CHICAGO’S purchasing managers’ index (PMI) reached a 22-year high in February, surprising economists and boding well for today’s US-wide manufacturing results.
The PMI hit 71.2 this month, driven upwards by growth in production and new orders, which reached their highest level – 75.9 – since 1983.
All index scores above 50 indicate economic expansion.
“This strong report indicates continued improvement in the pace of Chicago-area business expansion, and supports our above-consensus forecast of 61.5 for the February ISM manufacturing index,” concluded Nicholas Tenev of Barclays Capital.
The ISM index is released this morning.
There was further good news for the US recovery yesterday, as consumer spending edged up 0.2 per cent in January – the seventh straight month of gains, according to official data from the Commerce Department.
The increase was below the expectations of economists, yet continued to grow following an upwardly revised 0.5 per cent rise in spending in December.
Meanwhile, US incomes jumped by one per cent in January, the largest increase since May 2009, after an upturn of 0.4 per cent in December.

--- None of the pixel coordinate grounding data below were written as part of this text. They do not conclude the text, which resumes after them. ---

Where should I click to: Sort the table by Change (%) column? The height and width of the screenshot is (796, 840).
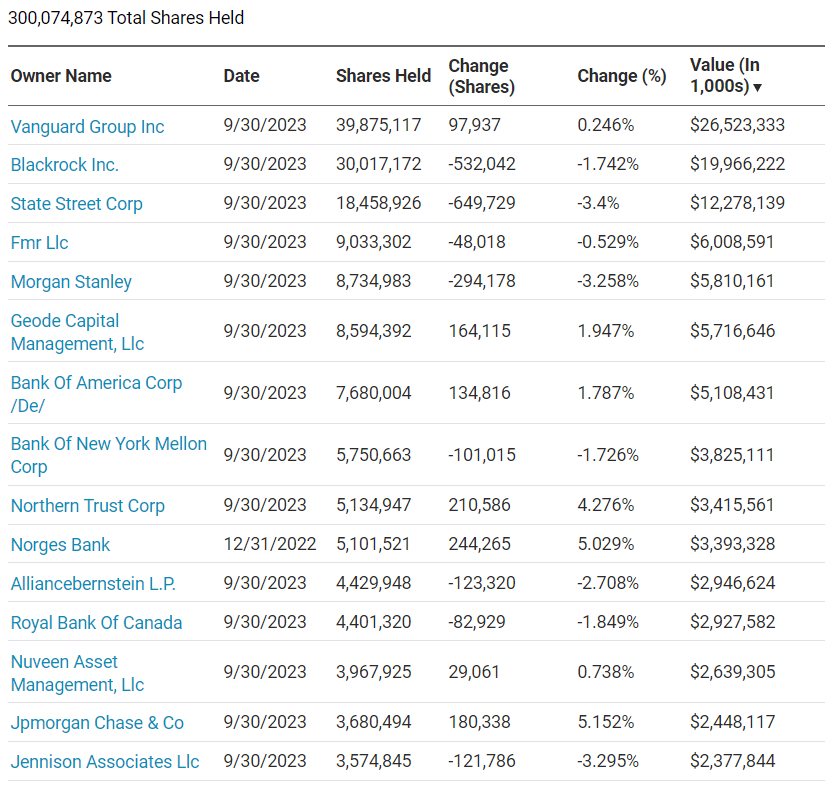622,76
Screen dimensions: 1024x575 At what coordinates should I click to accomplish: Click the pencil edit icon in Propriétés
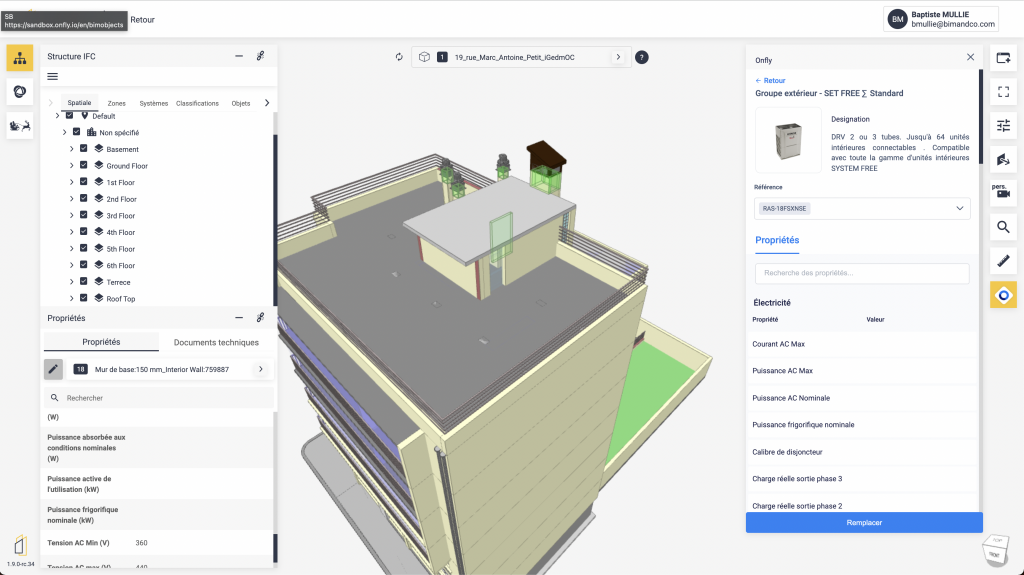click(x=54, y=369)
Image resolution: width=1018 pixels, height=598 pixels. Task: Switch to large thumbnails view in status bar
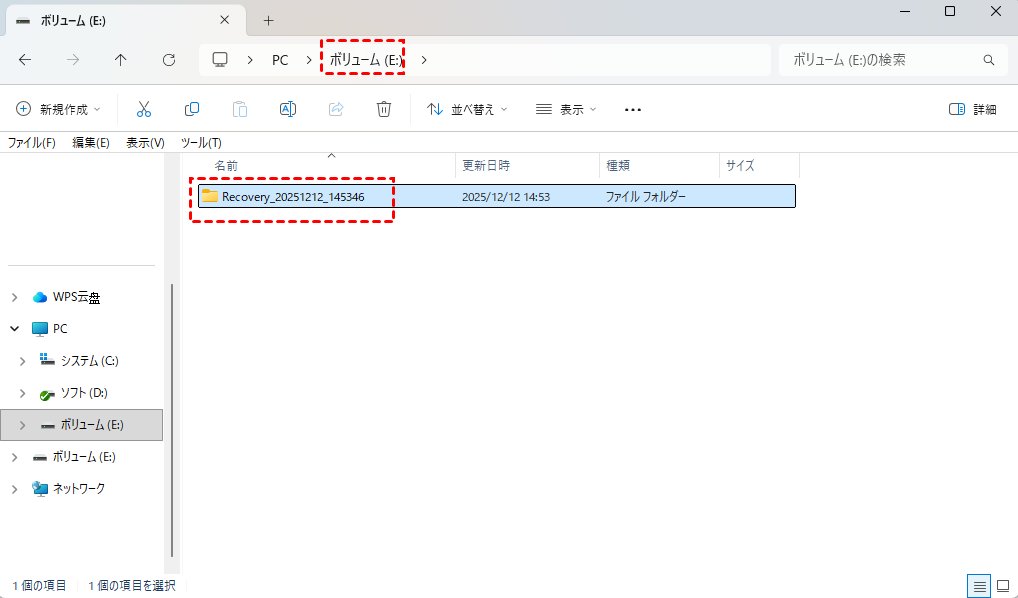tap(1001, 586)
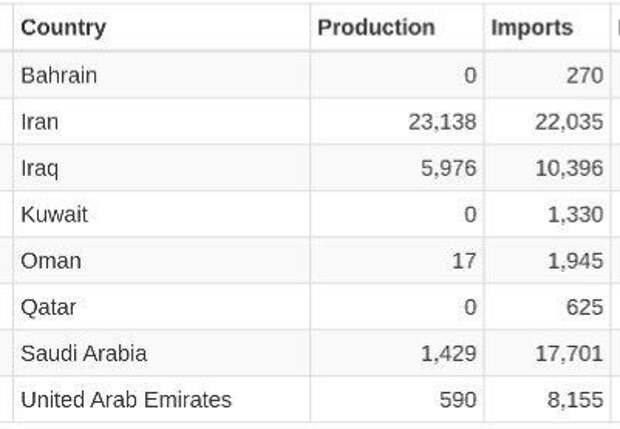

And savings jumped to $677.1bn (£417.5bn) in January, the highest level since August, from $620.9bn in December.
The surge in incomes, well above consensus expectations of a 0.4 per cent rise, reflected the boost from unemployment insurance tax relief, according to Barclays Capital.
“Spending was soft, we expected that after the soft January retail sales report,” added Sean Incremona, an economist at 4Cast in New York.
“Income was surprisingly very strong, there was probably some sort of flattering effects from payroll or tax cuts or some sort of effect from the changeover from the new year,” Incremona said.
The report also showed the Federal Reserve’s preferred measure of consumer inflation -- the personal consumption expenditures price index, excluding food and energy -- edged up 0.1 per cent last month, after being unchanged in December.
However, there was more doom for the ailing US housing market, as contracts for pending sales of previously owned homes fell faster than expected in January to the slowest pace in three months, data from a real estate trade group showed yesterday.